# Document extract:
- - - - -

I have two dataframes, something like below:
df1:
date col1 col2 col3
15-5-2022 ABC 1 PQR
16-5-2022 BCD 2 ABC
17-5-2022 CDE 4 XYZ
df2:
date col1 col2 col3
5-4-2022 XYZ 1 ABC
6-4-2022 PQR 2 ABC
7-4-2022 BCD 4 PQR
My task is to get total number of unique values that are in df2.col1 but not in df1.col1. The way I am doing this is by creating first a list of all col1 unique values from df1 and then from df2 and then comparing these two lists and creating a third list with what exists in second list but not the first. Since I need the count of items in the final list, I am doing a len on third list. My code is like below:
list1 = df1.col1.unique()
list2 = df2.col1.unique()
list3 = [x for x in list2 if x not in list1]
num_list3 = len(list3)
This is getting my task done, but taking a very long time to run, probably because my dfs are quite big. I was wondering if there is a smarter and more efficient way of doing this please. I would appreciate any help
Use:
df2.loc[~df2['col1'].isin(df1['col1']), 'col1'].unique()
output: array(['XYZ', 'PQR'], dtype=object)
Or, with sets:
set(df2['col1']) - set(df1['col1'])
output: {'PQR', 'XYZ'}

- - - - -

# Data block:
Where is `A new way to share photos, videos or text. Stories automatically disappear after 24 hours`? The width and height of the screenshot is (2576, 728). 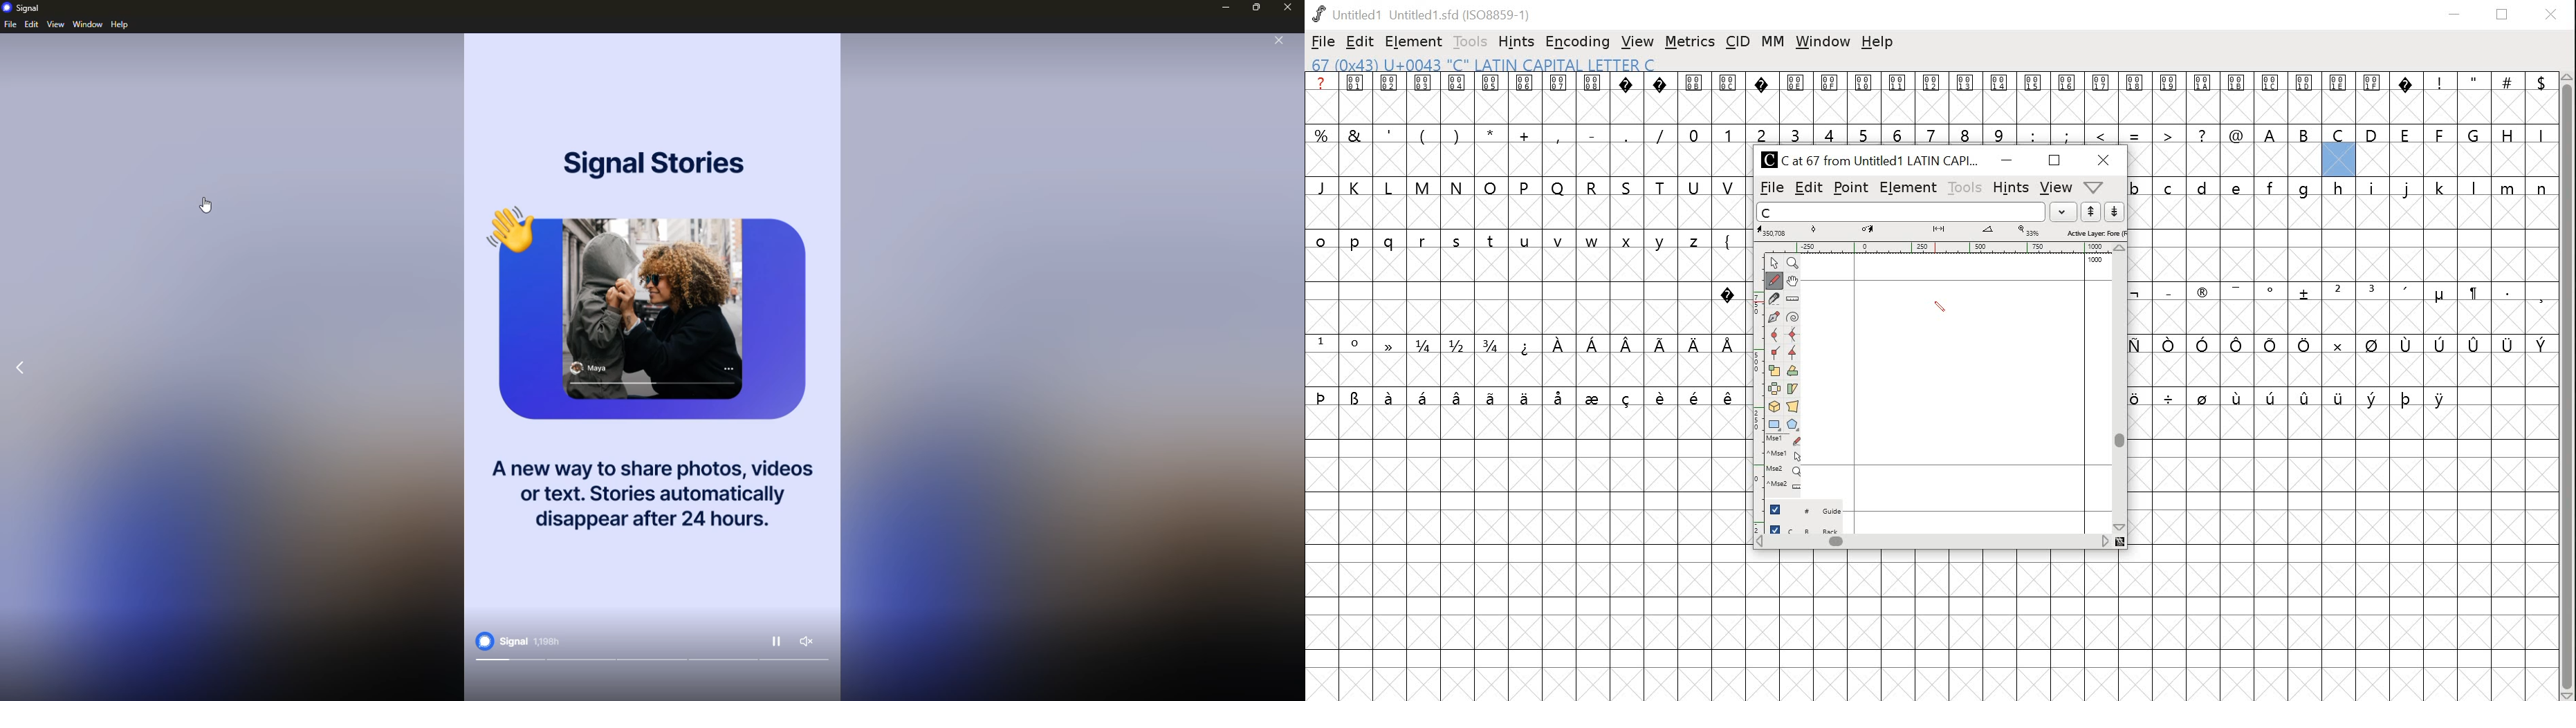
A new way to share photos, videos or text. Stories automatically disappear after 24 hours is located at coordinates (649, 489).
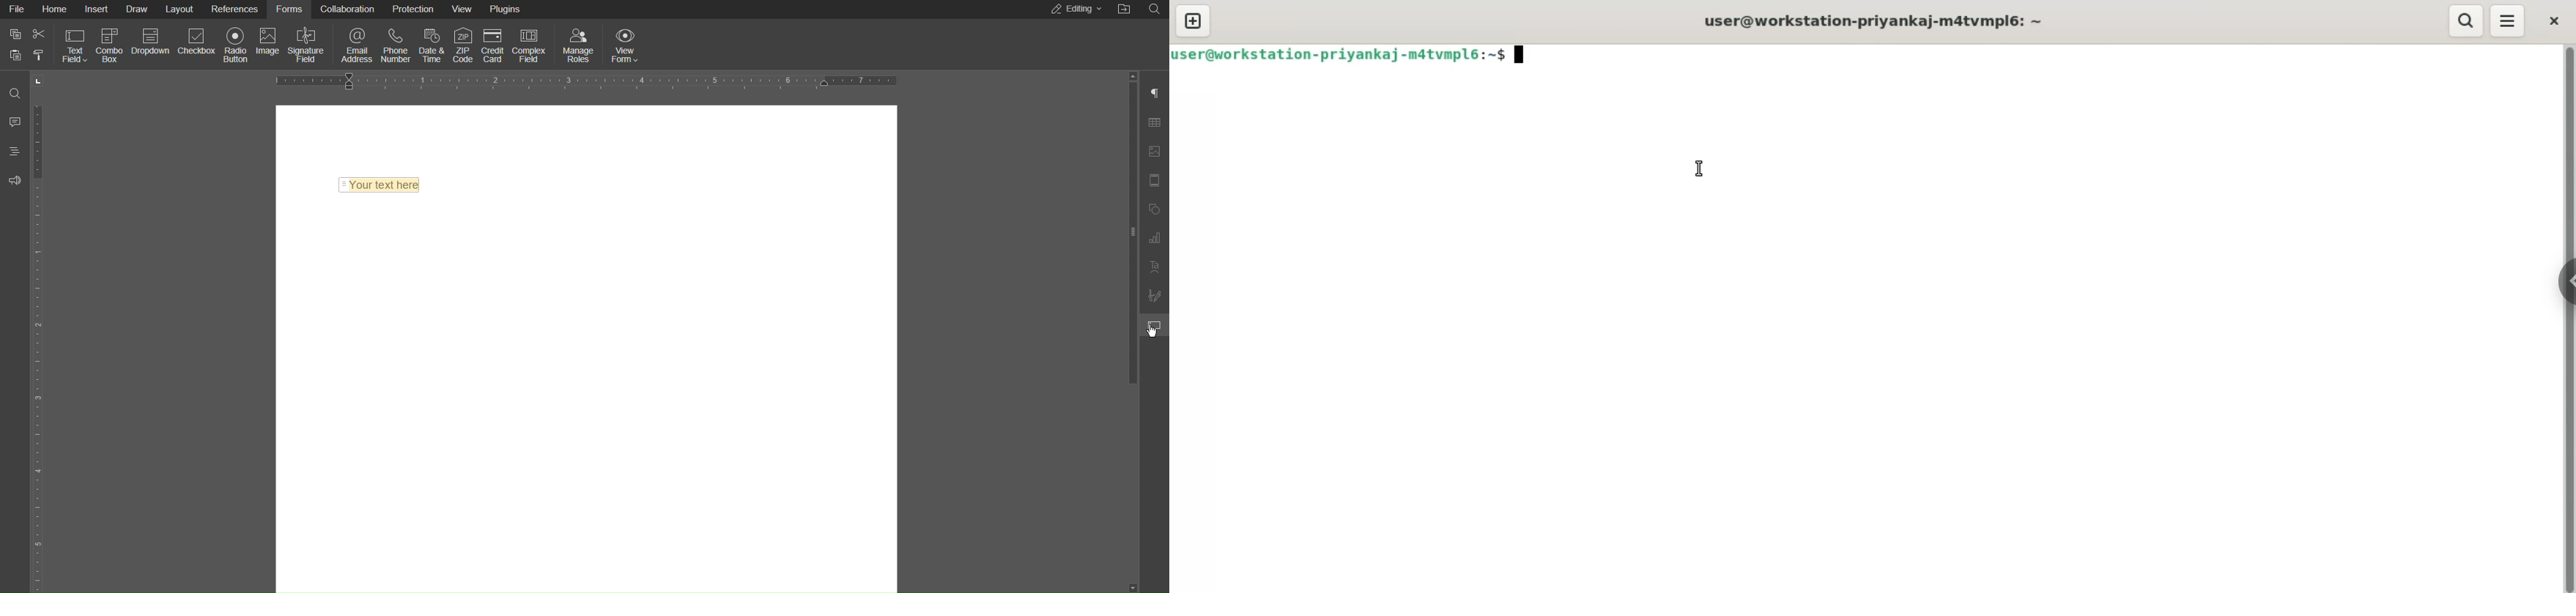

- - - - -

# Written instruction:
Reproduce, word for word, the stretch of the forum thread on comparing dataframe columns from "This is getting" through "set(df2['col1']) - set(df1['col1'])".

# Full response:
This is getting my task done, but taking a very long time to run, probably because my dfs are quite big. I was wondering if there is a smarter and more efficient way of doing this please. I would appreciate any help
Use:
df2.loc[~df2['col1'].isin(df1['col1']), 'col1'].unique()
output: array(['XYZ', 'PQR'], dtype=object)
Or, with sets:
set(df2['col1']) - set(df1['col1'])